GIVEN RECORDS:

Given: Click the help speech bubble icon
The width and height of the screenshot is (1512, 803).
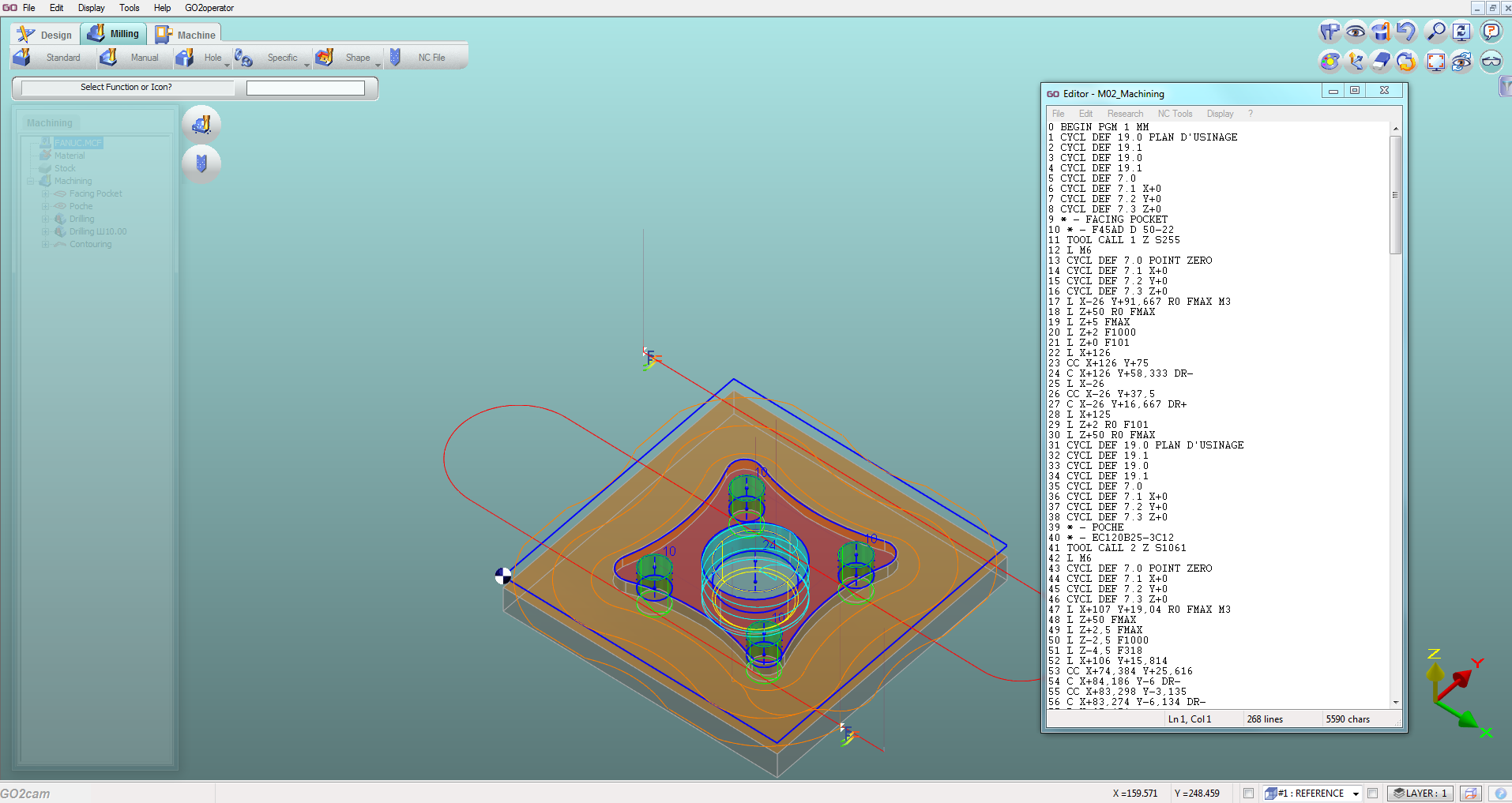Looking at the screenshot, I should click(1491, 32).
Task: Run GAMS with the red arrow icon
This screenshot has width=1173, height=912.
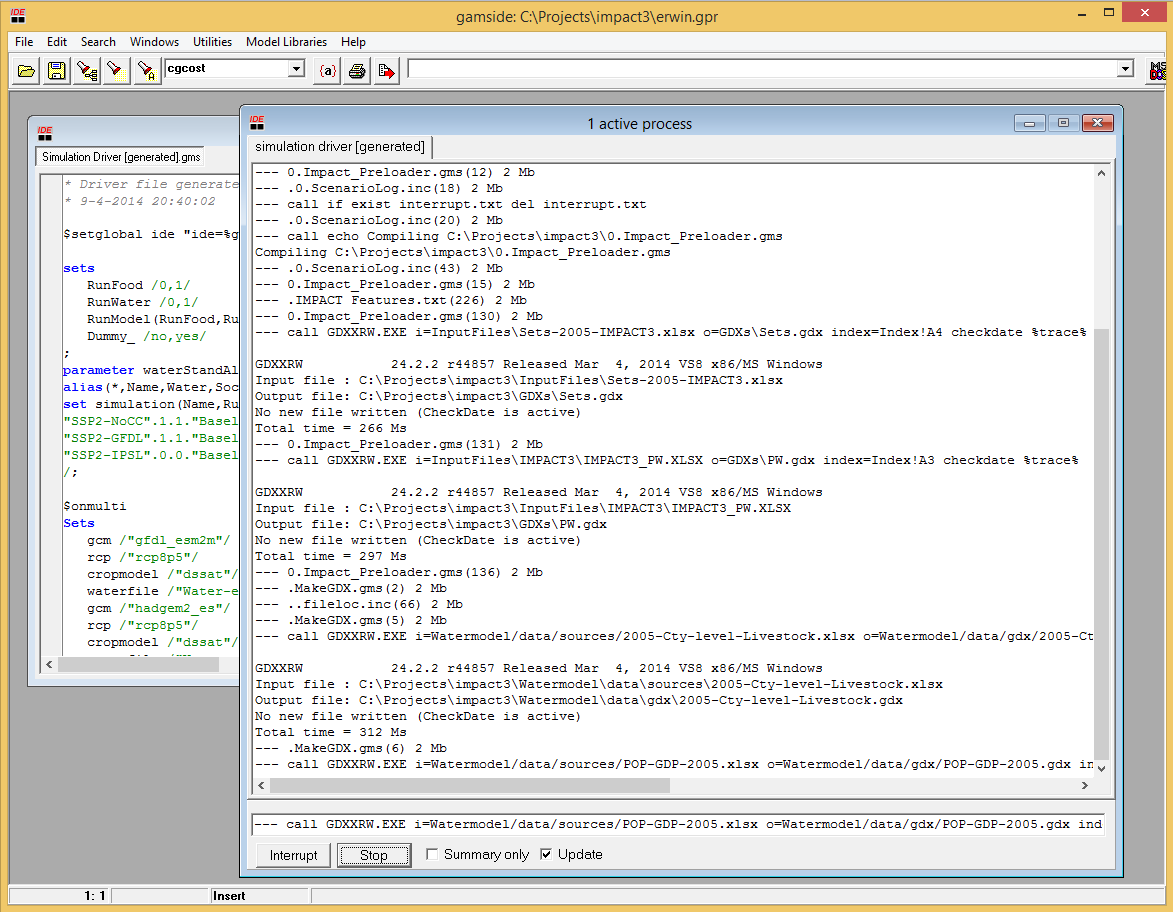Action: tap(386, 70)
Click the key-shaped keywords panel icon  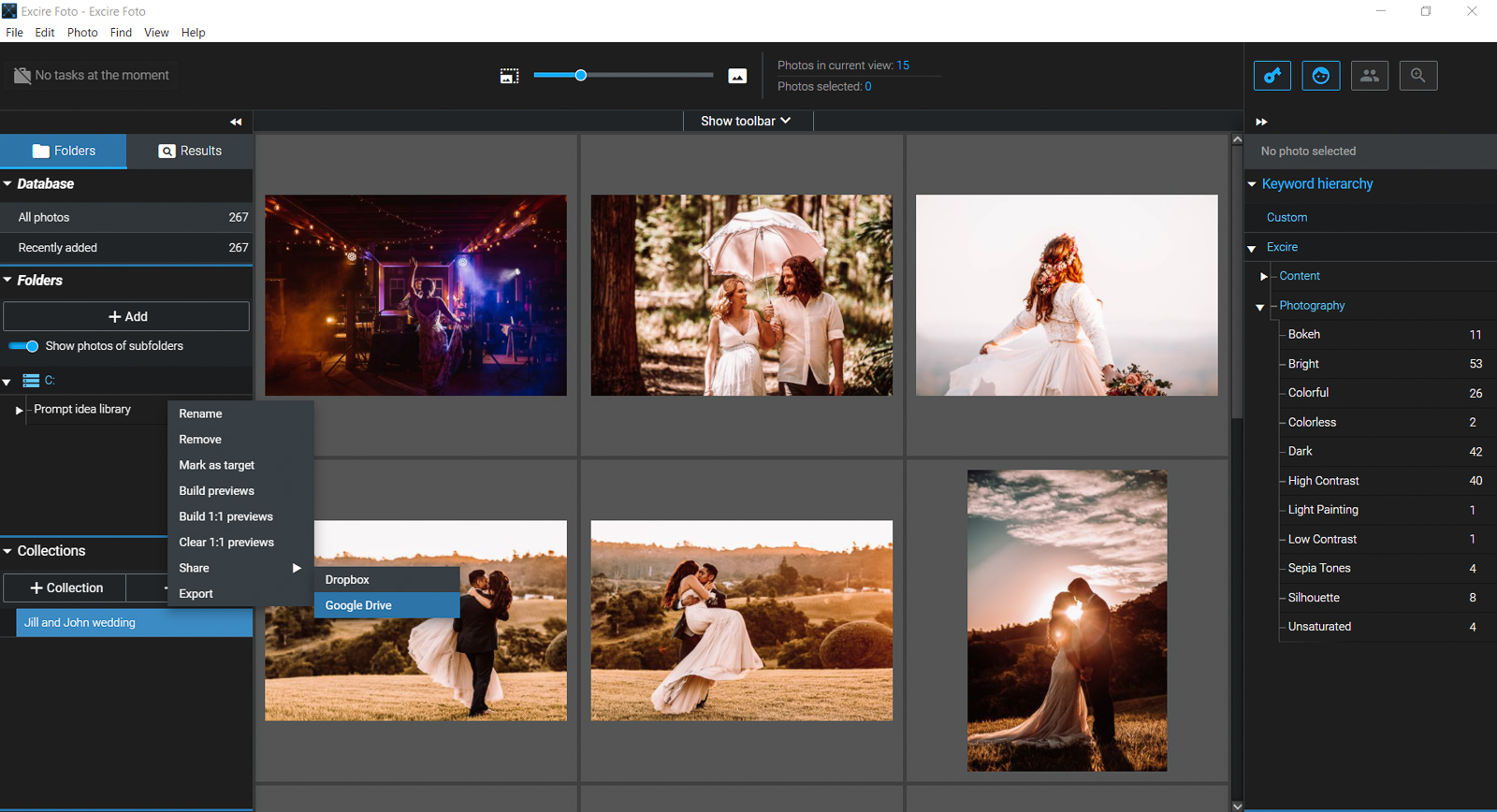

WHAT YOU NEED TO DO: Rewrite the listing above with every "icon" changed to "button" and nothing else altered, leaving out the pictures.

SOLUTION FOR THIS EXERCISE:
Given: Click the help speech bubble button
The width and height of the screenshot is (1512, 803).
Looking at the screenshot, I should click(1491, 32).
Task: Run GAMS with the red arrow button
This screenshot has width=1173, height=912.
Action: tap(386, 70)
Click the key-shaped keywords panel button  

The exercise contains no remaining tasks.